● **DATA SHOWN**
□ □ □ □ □ □ □

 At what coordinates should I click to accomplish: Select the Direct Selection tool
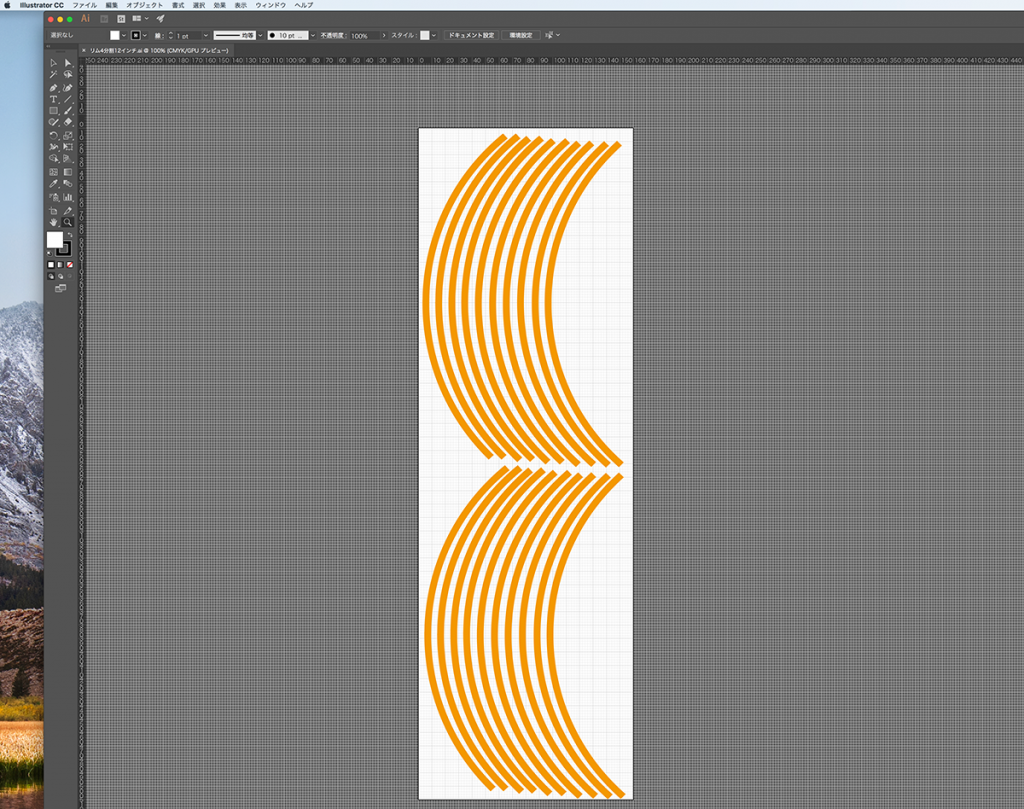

□ □ □ □ □ □ □

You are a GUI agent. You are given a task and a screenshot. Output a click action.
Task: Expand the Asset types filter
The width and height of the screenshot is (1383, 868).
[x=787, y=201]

□ □ □ □ □ □ □

● **HOW TO COMPLETE THIS TASK**
Where a line in the listing above contains "click", copy that line.

● **EXERCISE SOLUTION**
 At what coordinates should I click to accomplish: Select the Direct Selection tool
You are a GUI agent. You are given a task and a screenshot. Output a click action.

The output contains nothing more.